Burkina Faso : 1 000 véhicules dédouanés frauduleusement saisis par la CNLF

Au cours d’une de ses opérations de contrôle, la coordination nationale de lutte contre la fraude (CNLF) a saisi 1 000 véhicules dont les documents de dédouanement seraient délivrés de manière frauduleuse. Le mode opératoire ainsi que le préjudice causé à l’État ont été présentés au cours d’un point de presse, ce mardi 30 avril 2024.

Après avoir importé les véhicules au Burkina Faso, les faussaires rentraient en possession des documents de dédouanement d’autres produits déjà dédouanés et remplaçaient les désignations par celles des caractéristiques des véhicules. Selon les explications du coordonnateur de la CNLF, Dr Yves Kanfando, c’est à l’aide de connaissances infographiques que les faussaires parvenaient à falsifier les documents de dédouanement.

Une fois cette étape terminée, ils pouvaient dès lors se procurer des plaques d’immatriculation authentiques, mais les véhicules concernés, n’ayant pas été dédouanés, occasionnent ainsi des pertes de recettes pour l’État.

« Après importation auprès des services douaniers, ils se trouvent des usagers qui, sur la base de manipulations infographiques, parviennent à modifier des déclarations de sel, engrais, huile alimentaire, herbicide, marchandises diverses. Cette manipulation vise à faire correspondre les caractéristiques des véhicules en leur possession sur les déclarations afin de faire croire qu’il s’agit d’une opération régulière de dédouanement », a ajouté Dr Yves Kafando.

Selon le coordonnateur de la CNLF, cela a pu survenir suite à l’adaptation rapide de ces faussaires aux nouveaux systèmes qui ont été mis en place ainsi qu’au manque de synergie d’actions entre les administrations publiques. Cependant, il invite tous les propriétaires de véhicules à être plus regardants sur leurs documents en les exigeant après les différentes formalités.
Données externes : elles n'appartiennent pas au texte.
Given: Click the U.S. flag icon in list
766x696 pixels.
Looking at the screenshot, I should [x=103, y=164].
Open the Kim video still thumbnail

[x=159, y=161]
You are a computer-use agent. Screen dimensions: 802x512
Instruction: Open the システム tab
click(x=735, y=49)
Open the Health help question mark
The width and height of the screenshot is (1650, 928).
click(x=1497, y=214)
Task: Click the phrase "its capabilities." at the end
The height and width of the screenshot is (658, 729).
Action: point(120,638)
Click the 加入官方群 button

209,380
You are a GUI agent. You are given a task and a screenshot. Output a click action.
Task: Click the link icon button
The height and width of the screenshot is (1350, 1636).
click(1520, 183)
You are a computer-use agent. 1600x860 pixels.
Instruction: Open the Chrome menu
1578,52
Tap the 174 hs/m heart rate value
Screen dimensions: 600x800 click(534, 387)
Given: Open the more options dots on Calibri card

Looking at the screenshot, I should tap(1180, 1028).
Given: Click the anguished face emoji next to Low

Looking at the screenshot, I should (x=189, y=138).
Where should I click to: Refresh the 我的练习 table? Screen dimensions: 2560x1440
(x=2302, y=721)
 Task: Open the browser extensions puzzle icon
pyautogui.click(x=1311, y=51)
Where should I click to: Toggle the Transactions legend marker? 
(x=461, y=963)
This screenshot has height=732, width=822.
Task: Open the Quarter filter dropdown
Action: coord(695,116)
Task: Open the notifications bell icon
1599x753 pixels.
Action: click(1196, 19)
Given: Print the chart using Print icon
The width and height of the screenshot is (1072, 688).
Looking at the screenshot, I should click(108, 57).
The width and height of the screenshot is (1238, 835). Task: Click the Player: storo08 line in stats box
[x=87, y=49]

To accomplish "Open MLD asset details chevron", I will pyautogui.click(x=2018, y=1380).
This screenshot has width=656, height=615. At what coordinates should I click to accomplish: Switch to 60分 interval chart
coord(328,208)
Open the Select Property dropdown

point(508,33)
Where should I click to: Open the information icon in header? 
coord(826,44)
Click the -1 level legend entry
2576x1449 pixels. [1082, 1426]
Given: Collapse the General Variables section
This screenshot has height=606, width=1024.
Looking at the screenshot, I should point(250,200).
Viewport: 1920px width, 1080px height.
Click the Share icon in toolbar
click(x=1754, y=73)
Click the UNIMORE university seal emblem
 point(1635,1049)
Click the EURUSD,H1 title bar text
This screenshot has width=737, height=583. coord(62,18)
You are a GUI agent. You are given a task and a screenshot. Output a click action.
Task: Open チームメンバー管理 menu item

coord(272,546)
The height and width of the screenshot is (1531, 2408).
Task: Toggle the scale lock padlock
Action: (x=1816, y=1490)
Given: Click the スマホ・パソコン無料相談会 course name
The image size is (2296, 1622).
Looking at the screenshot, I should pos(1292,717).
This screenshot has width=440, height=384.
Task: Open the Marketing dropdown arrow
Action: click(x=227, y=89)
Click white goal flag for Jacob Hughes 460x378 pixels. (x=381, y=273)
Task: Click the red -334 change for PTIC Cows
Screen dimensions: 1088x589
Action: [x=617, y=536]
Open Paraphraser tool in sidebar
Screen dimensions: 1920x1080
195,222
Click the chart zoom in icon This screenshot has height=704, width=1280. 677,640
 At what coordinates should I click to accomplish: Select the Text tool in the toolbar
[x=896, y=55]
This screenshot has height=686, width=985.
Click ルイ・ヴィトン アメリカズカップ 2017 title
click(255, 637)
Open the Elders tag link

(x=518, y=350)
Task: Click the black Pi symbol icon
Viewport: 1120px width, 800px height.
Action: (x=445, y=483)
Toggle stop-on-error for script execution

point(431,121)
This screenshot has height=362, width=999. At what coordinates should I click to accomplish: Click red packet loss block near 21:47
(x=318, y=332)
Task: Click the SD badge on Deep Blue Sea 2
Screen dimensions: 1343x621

Le montant total des préjudices créés causés à l’État s’élève au-dessus d’un milliard de F CFA

« Après les formalités, quand il vient pour vous remettre les documents, il faut prendre. Il ne faut pas simplement s’asseoir parce qu’on a mis la plaque, on vous envoie un certificat d’immatriculation provisoire et les clés que vous prenez. C’est toujours bien de regarder, de demander les documents qui ont servi à accomplir les formalités », a-t-il exhorté.

Rappelant que l’enquête suit toujours son cours, Yves Kafando a indiqué que le montant total des préjudices créés causés à l’État s’élève au-dessus d’un milliard de F CFA. De ses dires, l’étape actuelle est consacrée à l’interpellation des propriétaires des véhicules. Il sera question pour ces propriétaires d’identifier les personnes qui ont eu à effectuer leur dédouanement. Le coordonnateur a ajouté que certains véhicules déjà saisis ont pu conduire à une personne qui auparavant avait été interpellée pour les mêmes motifs.